Thanks a lot. You're the best!

## 1. How does an RC circuit charge?

An RC (resistor-capacitor) circuit charges by using a DC voltage source to charge the capacitor through the resistor. As the capacitor charges, the voltage across the capacitor increases until it reaches the same voltage as the source. Once this happens, the capacitor stops charging and reaches a steady state.

## 2. What is the equation for calculating the charge in an RC circuit?

The equation for calculating the charge in an RC circuit is Q = Q0(1-e-t/RC), where Q is the charge at time t, Q0 is the initial charge, R is the resistance, C is the capacitance, and e is the base of the natural logarithm.

## 3. How does the resistance affect the charging time of an RC circuit?

The resistance in an RC circuit affects the charging time by determining the rate at which the capacitor charges. A higher resistance will result in a slower charging time, while a lower resistance will result in a faster charging time.
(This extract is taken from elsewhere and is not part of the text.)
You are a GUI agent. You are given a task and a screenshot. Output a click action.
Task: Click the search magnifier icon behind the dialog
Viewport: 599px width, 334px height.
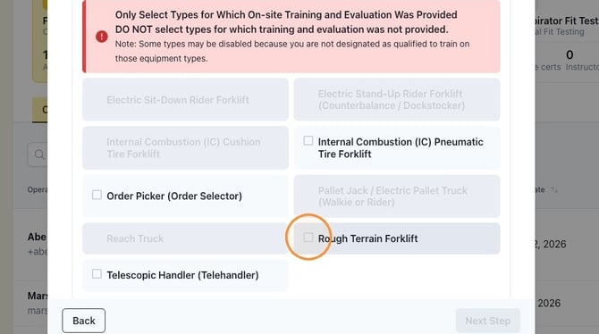[39, 154]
## 4. What happens to the charge in an RC circuit when the capacitor is fully charged?

Once the capacitor in an RC circuit is fully charged, the charge will stop increasing and reach a steady state. This means that the voltage across the capacitor will be equal to the voltage of the source, and no more charge will flow through the circuit.

## 5. What is the time constant in an RC circuit?

The time constant in an RC circuit is the time it takes for the capacitor to charge to 63.2% of its maximum charge. It is calculated by multiplying the resistance (R) by the capacitance (C), or τ = RC.